The story of E, part 2 (fwd)

Ka-Ping Yee ping@lfw.org
Tue, 13 Oct 1998 02:02:31 -0700 (PDT)


On Mon, 12 Oct 1998, Mark S. Miller wrote:
> Harumph!  The difference between a good idea for a language and a good
> language is attention to nitpicky details.  I do not accept your apology!

Fine.  Have it your way.  :-P

:)

> >I think you're fine without any colour, actually, but if you
> >want one, a subdued orange or green or burgandy might do.
> 
> Cool.  How do I say that in html?  In any case, check out the newest
> (0.6.2) look of the website.  Only the controversial cosmetics of the first
> page has changed.

What?  You're asking me to make an artistic judgement?  Yikes.

Well, straining my feeble sense of colour matching, against the
currently faint-peachy background of the page, i think something
in the range of red-brown-burgandy would work.  Perhaps #b04020
if you like something more orangish, or #a02050 if you like
something more purplish.

But maybe you should really ask a girl.  They always seem to
know this stuff better.
 
> Uh uh, "float" is firmly established by Java (and corroborated by modern
> Cs) as meaning *single precision* IEEE floating point number.  I can't
> redefine this for the same reason I can't redefine a byte to be 9 bits.

Well, i wouldn't go that far.  I'd bet that in the vast majority of
cases where programmers use floating-point numbers, nobody really
does much thinking about their precision limits.  I doubt anyone
actually *relies* on the fact that a float has exactly the precision
it does.  (I don't even remember how many bits it is... i just think
of it as approximately 6 decimal digits.)  Ask 100 C or Java hackers
how many bits there are in a float mantissa and see if anyone knows,
or cares.  (On the other hand, all 100 had better know that there are
8 bits in a byte, or they should be fired or something...)

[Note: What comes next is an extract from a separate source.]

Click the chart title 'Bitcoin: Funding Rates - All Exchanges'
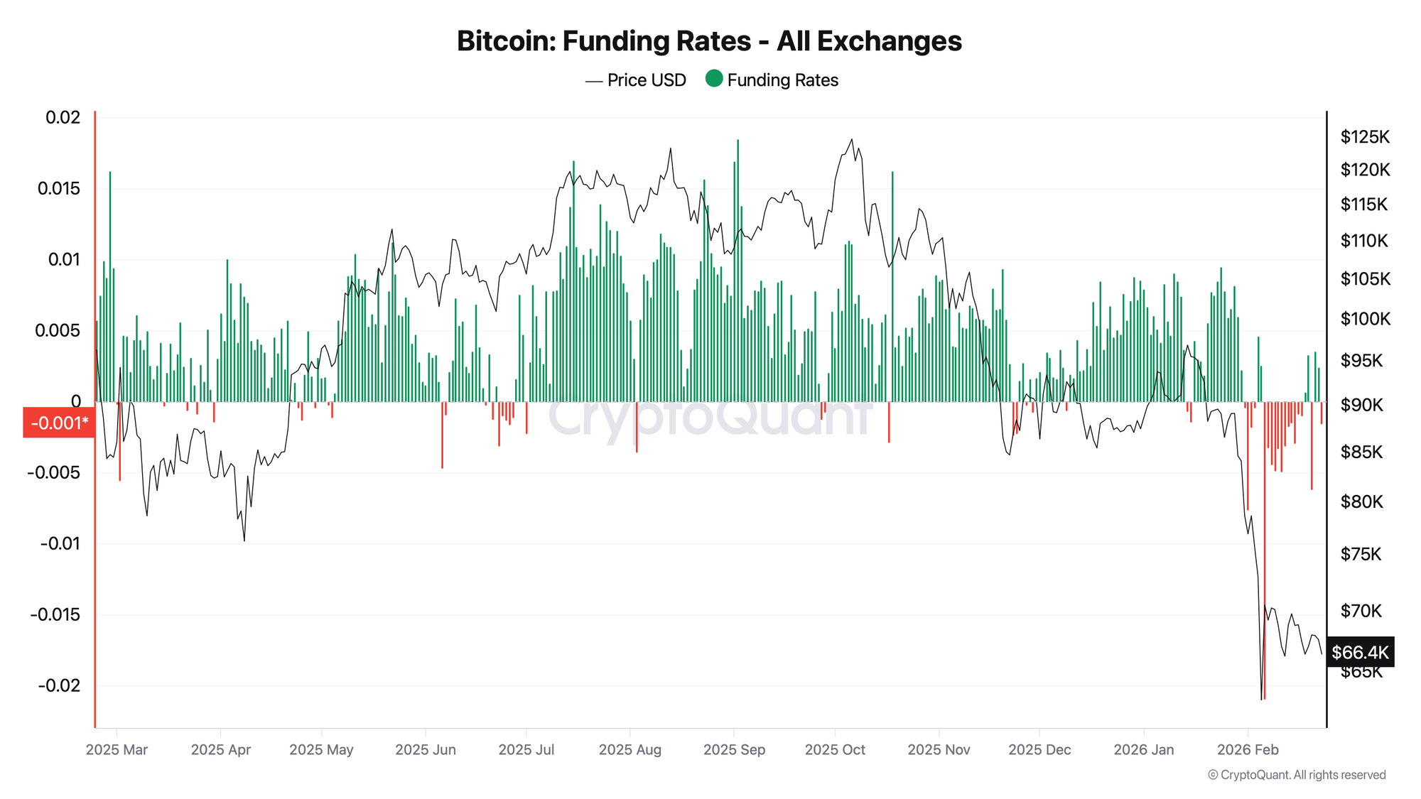(x=709, y=41)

As for the term "floating-point number", i'm sure it has been used
to refer to numbers of all different precisions in the history of
computer science.

I, for one, wouldn't hurt one bit if you decided to increase the
precision of a float since the E integer type subsumes a whole
bunch of other integer types and the E floating-point type is
going to subsume other floating-point types anyway.

Nonetheless it is not justified for me to *insist* that you change the
name, since your reasons are sound.  I am fine with float, but i am
also not *un*happy with double.  You likely hate "double" more than
i do; i'm just less afraid of "float".

My opinion is personal, and but one.  Perhaps it would be better to
ask other people what they think.  Has anyone else given a view on
this one?

> >Where would the type names actually appear in E programs?
> 
> I need to figure out what the protocol of Type objects in E are, but I know
> this much:  All Java Class objects will be made to act like E Type objects,
> and all E Type objects will act like SlotMakers.

Okay.  Sounds pretty good.  I think Type objects will at least
require a string name and an ordered "containment"/"isa" kind of
comparison.  They may not require an equality comparison... in
fact, it might even be a good idea to explicitly omit equality
comparison, so that subtypes can always stand in for their base
types.  (I don't know about this last idea -- it assumes a
level of discipline about inheritance that C++ programmers, at
least, usually do not achieve.)

I note a potentially troublemaking discontinuity here: it looks
like objects will not inherit from their Type objects, which
means that two (or possibly three) kinds of "isa" are needed:

    1.  an object "isa(n)" instance created by its Maker and
        inheriting from things created by parent Makers

    2.  an object "isa" thing associated with its Type object

    3.  a Type object "isa" subtype of its base types

Also note possible terminology quagmire around inheritance.
We can say "behaviour" instead of "class", but we need good
words to label all the relationships in the smalltalk-style
inheritance diagram.

Is it a requirement of all Types that they be able to create
objects without being given any constructor arguments?  Does
this lead to the possibility of objects being in some invalid
state until initialized?

> A SlotMaker is an object that responds to a one-arg
> "makeSlot" message by returning an object presumed to act as a Slot.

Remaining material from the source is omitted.